--- Start of Passage given ---

The BGs report: Low-noise circular saws protect hearing and reduce costs

25.04.2006

Noise at levels harmful to the hearing during work with circular saws can be avoided effectively and cost-efficiently. This has been shown by a study conducted by the BG Institute for Occupational Safety and Health (BGIA). "Special low-noise saw blades reduce the noise exposure in many cases to a value which is not harmful to the hearing," explains Dr. Martin Liedtke, expert for noise at the BGIA, "and not only that, they are also economical." The blades with damping vibrate less in use and therefore wear up to 50% less quickly. At the same time, the low-vibration properties permit more precise cuts and therefore a higher standard of work.

Noise is one of the most common occupational health hazards. The noise level from circular saws is virtually always at or above the permissible noise limit value of 85 dB(A), which marks the threshold for a hazard to health. Even when wood is being sawn, the noise level may reach 90 dB(A). During plastic or metal cutting, it is close to 100 dB(A). Noise exposure is frequently a problem in day-to-day activity. "Circular saws are found all over the place," says Liedtke. "The BG for the woodworking sector alone currently has over 53,000 member companies, which virtually without exception all have at least one circular saw. Circular saws are also a typical tool in the metal and plastics processing sector and in construction."

--- End of Passage given ---
--- Start of Data extract ---

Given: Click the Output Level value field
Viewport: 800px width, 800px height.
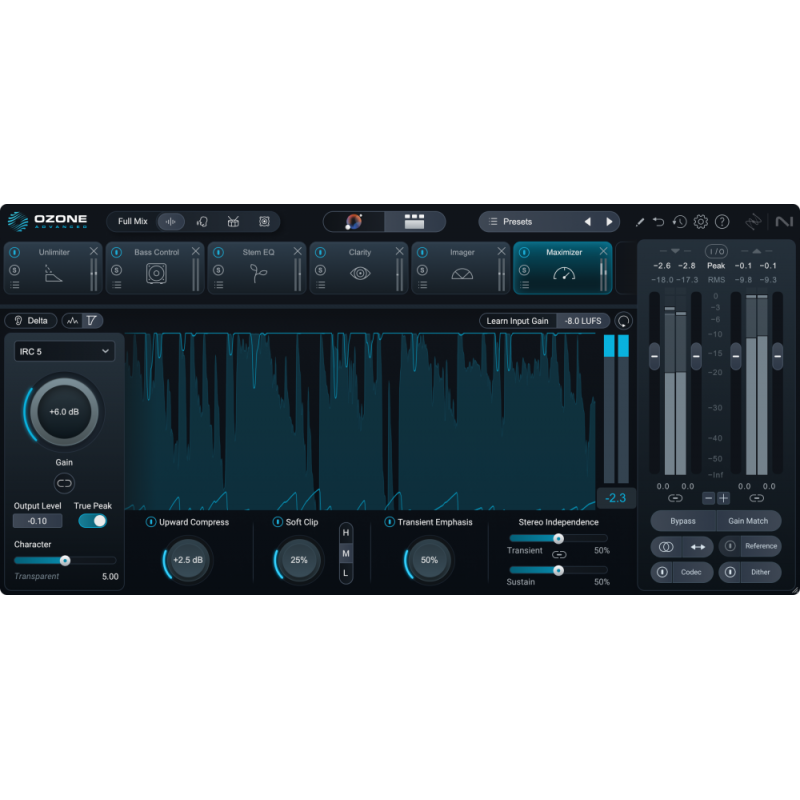Looking at the screenshot, I should tap(38, 521).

--- End of Data extract ---

- **Problem set**:
1. Please repeat everything from "The BGs report: Low-noise" down to "standard of work." in the report on low-noise circular saws above.
2. Translate this sentence from the circular saw report into Spanish: "Noise is one of the most common occupational health hazards."
3. According to the circular saw report, what permissible noise limit value marks the threshold for a hazard to health?

- **Final answers**:
1.
The BGs report: Low-noise circular saws protect hearing and reduce costs

25.04.2006

Noise at levels harmful to the hearing during work with circular saws can be avoided effectively and cost-efficiently. This has been shown by a study conducted by the BG Institute for Occupational Safety and Health (BGIA). "Special low-noise saw blades reduce the noise exposure in many cases to a value which is not harmful to the hearing," explains Dr. Martin Liedtke, expert for noise at the BGIA, "and not only that, they are also economical." The blades with damping vibrate less in use and therefore wear up to 50% less quickly. At the same time, the low-vibration properties permit more precise cuts and therefore a higher standard of work.

2. El ruido es uno de los riesgos más comunes para la salud laboral.

3. 85 dB(A)